When many people think of old plants, they might consider plantation hemlocks and oaks that grow for centuries. Such examples are just the tip of the iceberg, however, because some of the oldest plants on the planet stick around for many thousands of years.
Consider the famous redwoods of California. Scientists dated some of these trees at almost 2,000 years old, which puts them on par with modern religious institutions.
Junipers at Lake Tahoe have been found to be around 1,000 years old. In Oaxaca, Mexico, a cypress known as El Árbol del Tule is believed to be around 1,500 years old, yet it still sends forth vibrant greenery from a trunk with a 46-foot diameter. The heaviest known organism on the planet is a quaking aspen named Pando. Although this Utah grove appears to be a group of different trees, it’s actually a colony composed of clones of a single individual with connected root systems. Although Pando’s many tree-like stems are about 130 years old on average, its roots have been dated to a whopping 80,000 years old, which predates modern Homo sapiens by quite a fair measure.

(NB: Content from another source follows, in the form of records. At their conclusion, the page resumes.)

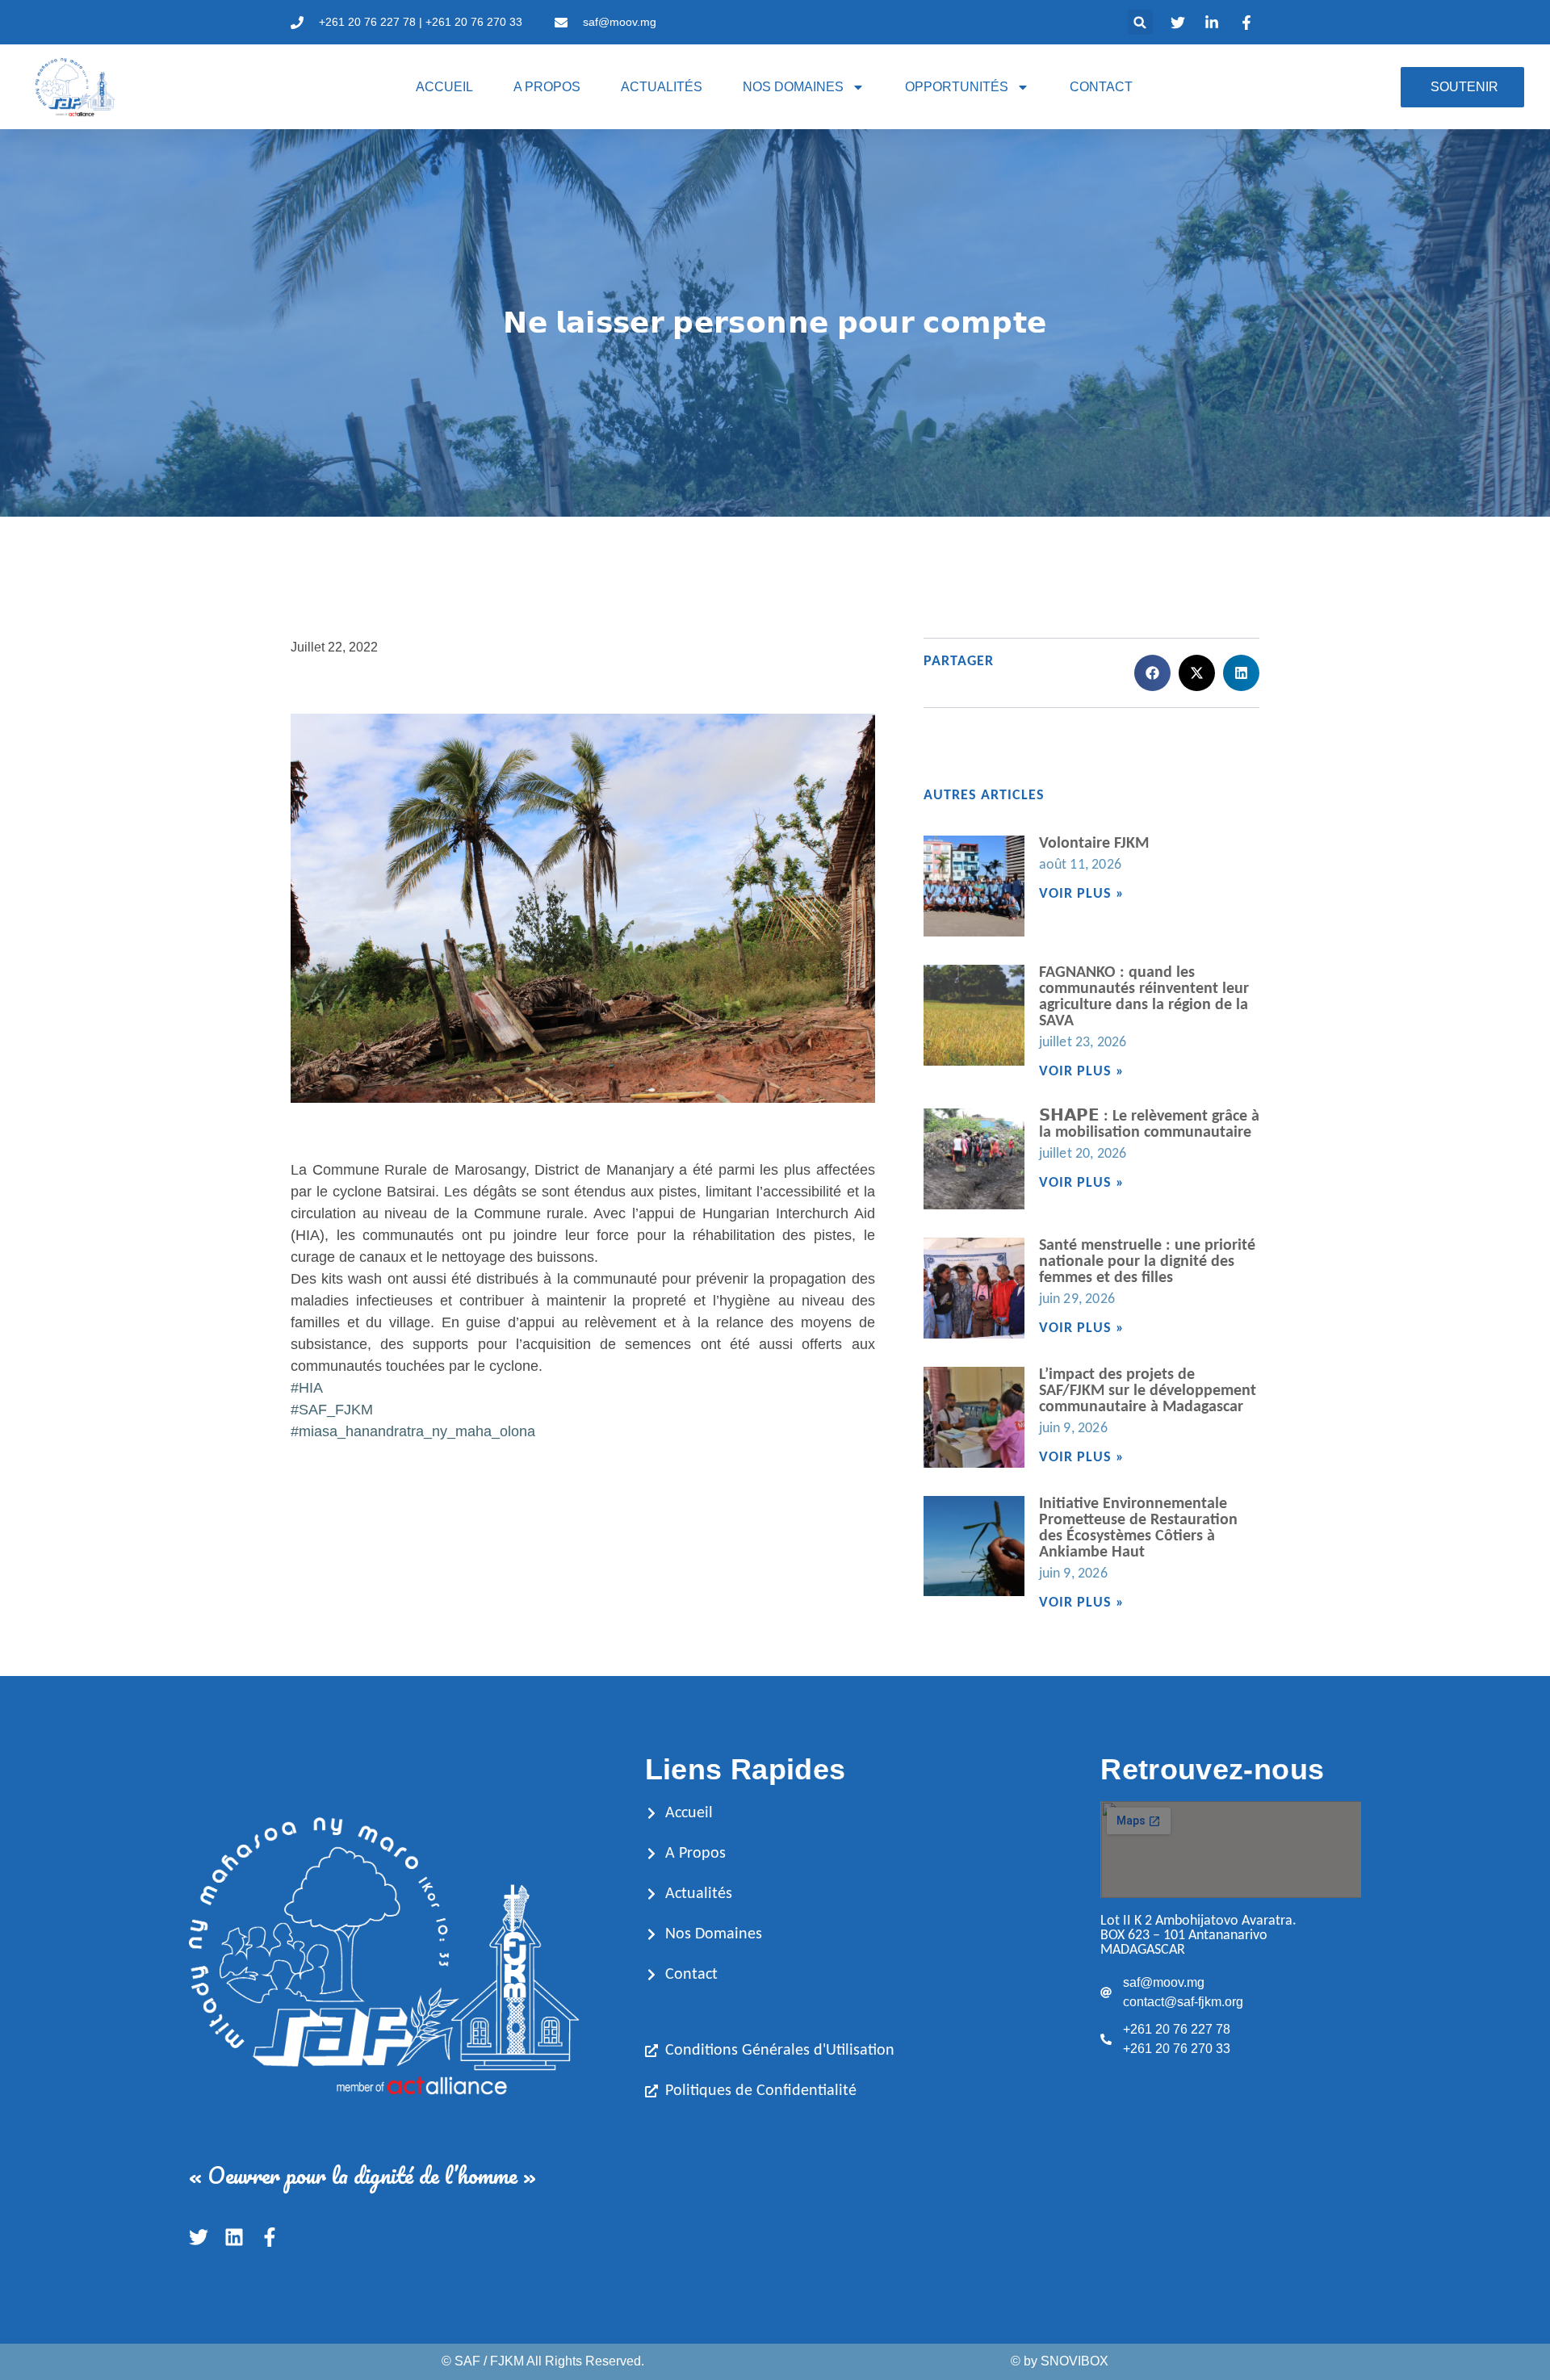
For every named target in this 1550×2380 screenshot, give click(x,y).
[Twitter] (198, 2237)
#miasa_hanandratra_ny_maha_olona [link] (413, 1431)
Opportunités (956, 87)
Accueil (444, 87)
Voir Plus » (1082, 894)
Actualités (661, 87)
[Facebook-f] (269, 2237)
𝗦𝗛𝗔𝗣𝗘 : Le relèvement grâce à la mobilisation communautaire (1149, 1124)
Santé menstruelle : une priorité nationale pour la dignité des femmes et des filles (1147, 1262)
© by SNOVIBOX (1059, 2361)
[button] (1140, 22)
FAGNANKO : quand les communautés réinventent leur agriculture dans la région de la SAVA (1144, 997)
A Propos (546, 87)
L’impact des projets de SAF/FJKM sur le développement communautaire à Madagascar (1147, 1391)
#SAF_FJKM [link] (332, 1410)
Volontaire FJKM (1094, 844)
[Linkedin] (234, 2237)
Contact (1101, 87)
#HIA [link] (307, 1388)
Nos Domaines (793, 87)
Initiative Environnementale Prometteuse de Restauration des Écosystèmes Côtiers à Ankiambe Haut (1138, 1528)
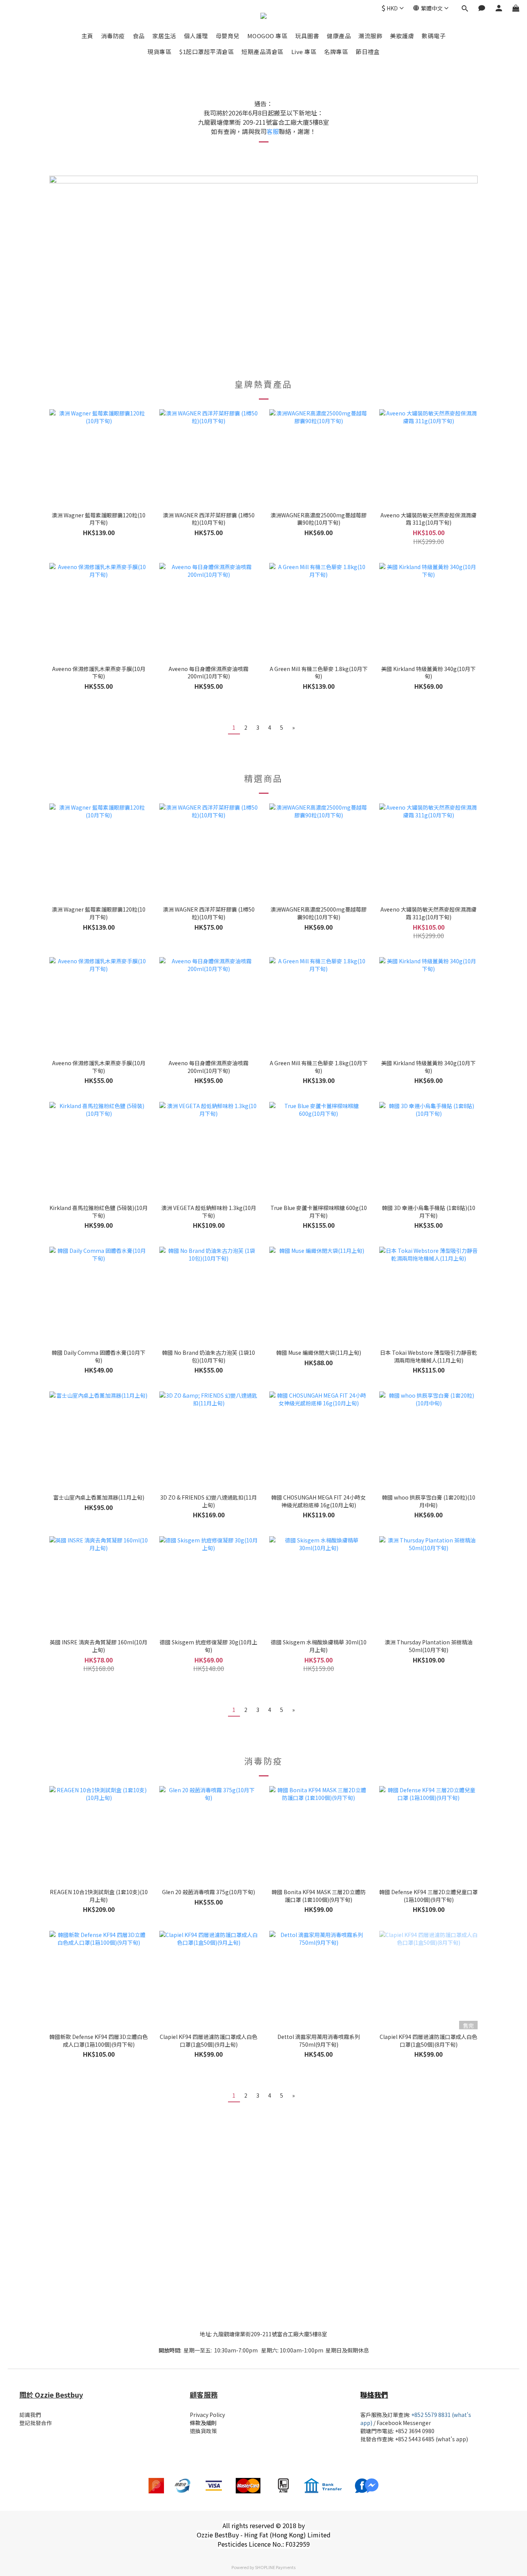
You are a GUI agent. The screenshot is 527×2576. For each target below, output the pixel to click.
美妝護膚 (402, 36)
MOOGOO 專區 (267, 36)
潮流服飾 (370, 36)
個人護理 (196, 36)
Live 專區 (304, 51)
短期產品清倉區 (263, 51)
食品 (139, 36)
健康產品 (339, 36)
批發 (365, 2439)
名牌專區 (336, 51)
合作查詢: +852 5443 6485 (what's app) (419, 2439)
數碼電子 (434, 36)
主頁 (87, 36)
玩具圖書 (307, 36)
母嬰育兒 (228, 36)
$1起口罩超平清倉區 (206, 51)
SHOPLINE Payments (275, 2567)
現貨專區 (159, 51)
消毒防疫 (113, 36)
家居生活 (164, 36)
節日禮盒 (368, 51)
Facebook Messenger (404, 2423)
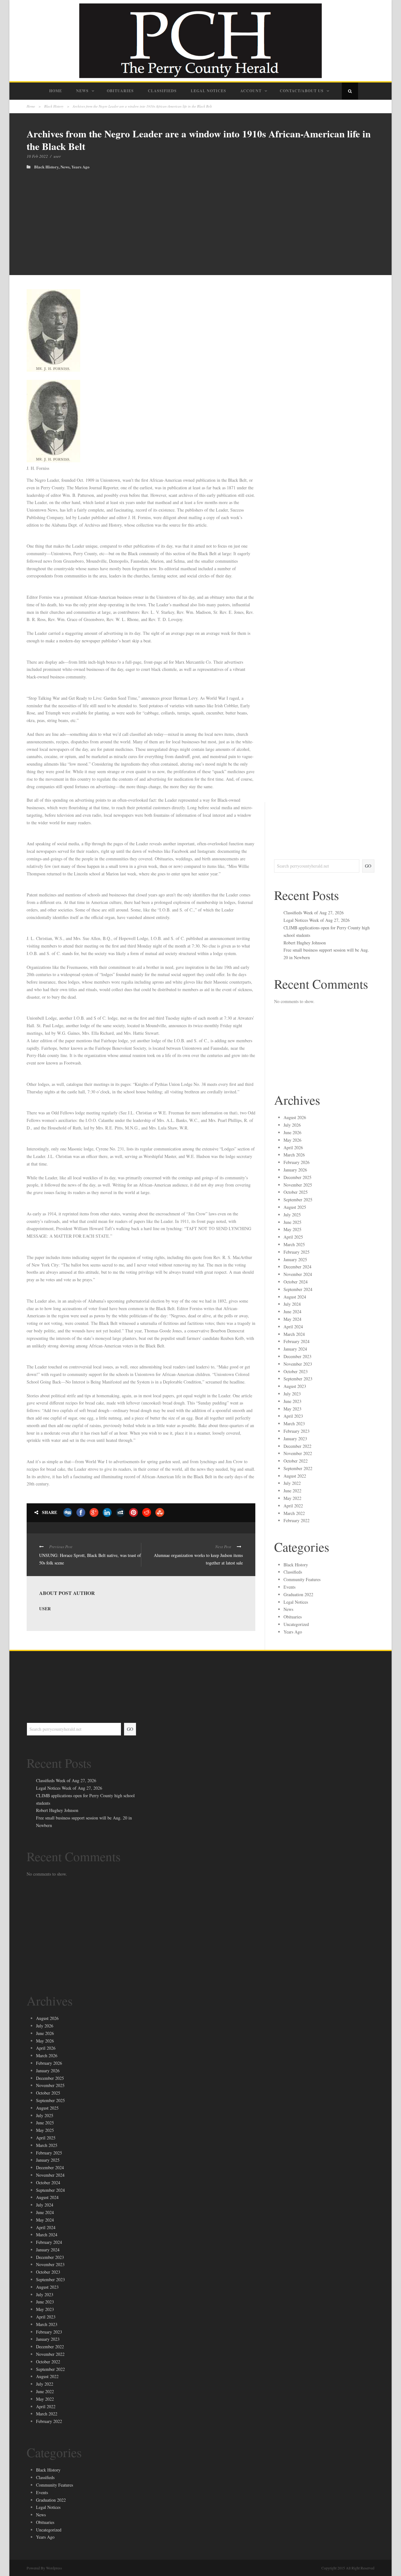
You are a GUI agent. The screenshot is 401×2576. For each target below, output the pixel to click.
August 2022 (295, 1476)
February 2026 (297, 1162)
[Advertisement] (200, 216)
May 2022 (292, 1498)
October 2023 (296, 1371)
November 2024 (298, 1274)
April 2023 (293, 1416)
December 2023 (297, 1356)
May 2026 (292, 1140)
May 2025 (292, 1229)
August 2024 (295, 1297)
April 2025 (293, 1237)
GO (368, 866)
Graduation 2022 (298, 1594)
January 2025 (295, 1259)
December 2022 (297, 1446)
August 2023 (295, 1386)
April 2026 (293, 1147)
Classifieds (162, 90)
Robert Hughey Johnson (305, 943)
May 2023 (292, 1409)
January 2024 (295, 1349)
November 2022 (298, 1453)
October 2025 (296, 1192)
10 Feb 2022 (37, 156)
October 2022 (296, 1461)
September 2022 (298, 1468)
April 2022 (293, 1506)
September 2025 (298, 1200)
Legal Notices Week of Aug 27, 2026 (317, 920)
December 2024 (297, 1267)
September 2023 (298, 1379)
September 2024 (298, 1289)
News (82, 90)
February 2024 (297, 1341)
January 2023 (295, 1439)
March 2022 (294, 1513)
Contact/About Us (302, 90)
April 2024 (293, 1327)
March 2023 (294, 1423)
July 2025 (292, 1215)
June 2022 (292, 1491)
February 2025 (297, 1252)
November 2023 (298, 1364)
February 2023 (297, 1431)
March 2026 (294, 1155)
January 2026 (295, 1170)
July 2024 (292, 1304)
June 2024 (292, 1312)
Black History (54, 106)
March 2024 (294, 1334)
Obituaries (120, 90)
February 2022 (297, 1520)
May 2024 (292, 1319)
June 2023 (292, 1401)
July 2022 (292, 1483)
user (57, 156)
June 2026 (292, 1132)
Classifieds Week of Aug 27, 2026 (314, 913)
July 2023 (292, 1394)
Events (289, 1587)
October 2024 (296, 1282)
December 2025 (297, 1177)
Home (55, 90)
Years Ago (80, 167)
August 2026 (295, 1117)
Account (251, 90)
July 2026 (292, 1125)
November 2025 (298, 1185)
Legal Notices (208, 90)
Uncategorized (296, 1624)
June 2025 (292, 1222)
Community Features (302, 1579)
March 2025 (294, 1244)
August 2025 (295, 1207)
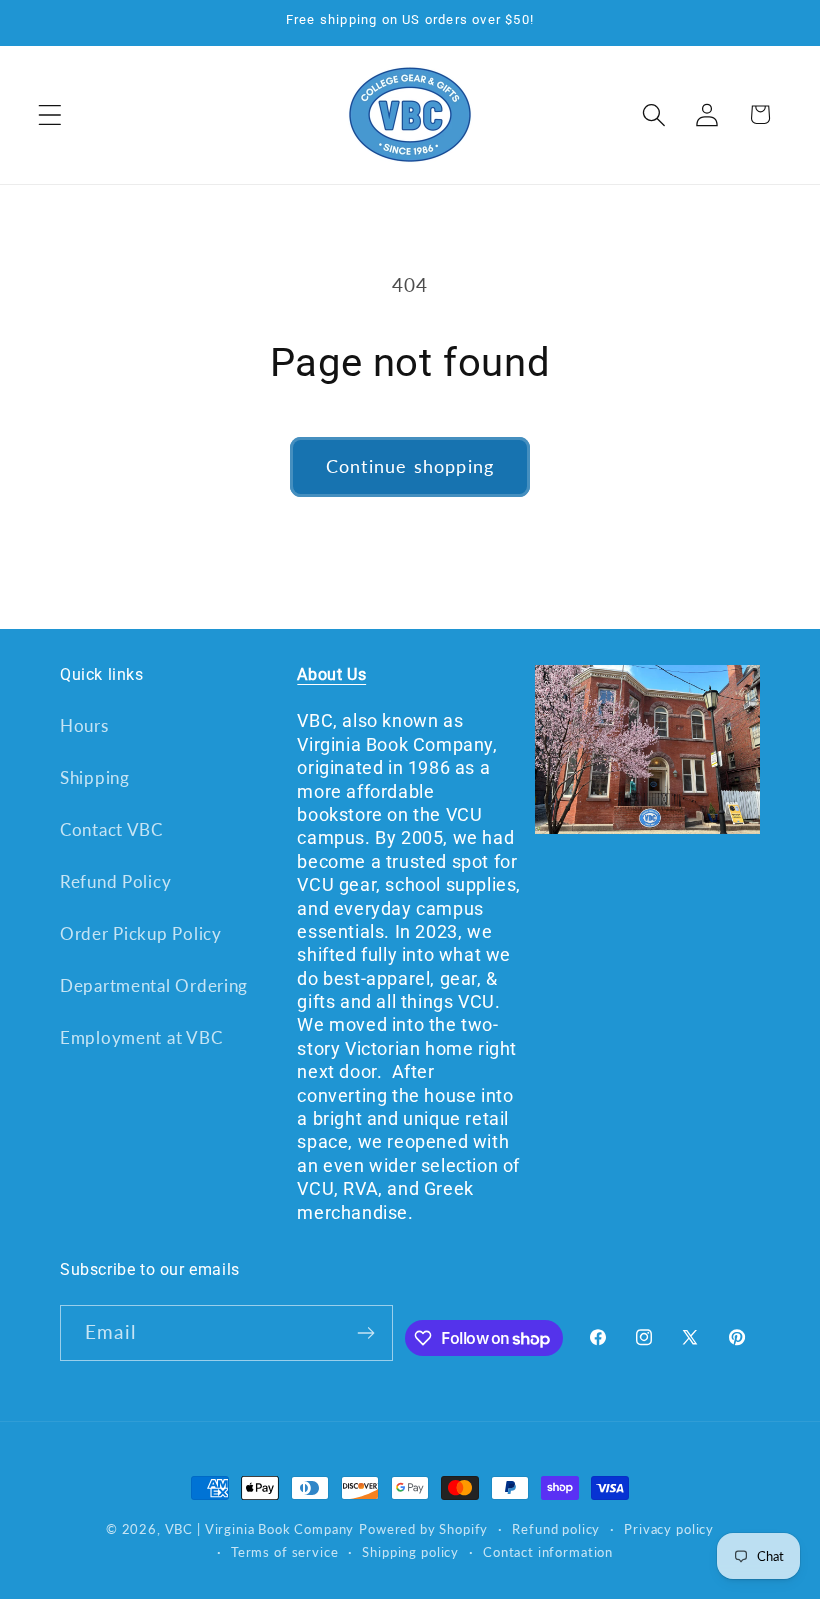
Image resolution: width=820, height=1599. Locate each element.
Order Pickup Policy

It’s easy to see why spectacular ancient trees take the spotlight so often, but they’re not the only types of vegetation with long-lasting tenacity. One box huckleberry shrub colony in Pennsylvania is believed to be around 8,000 years old. In the Mojave Desert, a ring of creosote bushes named King Clone may be more than 11,000 years old. Although time and scientific limitations make it hard to tell exactly when these kinds of organisms first got started, there’s no disputing that they beat humans hands-down when it comes to staying power.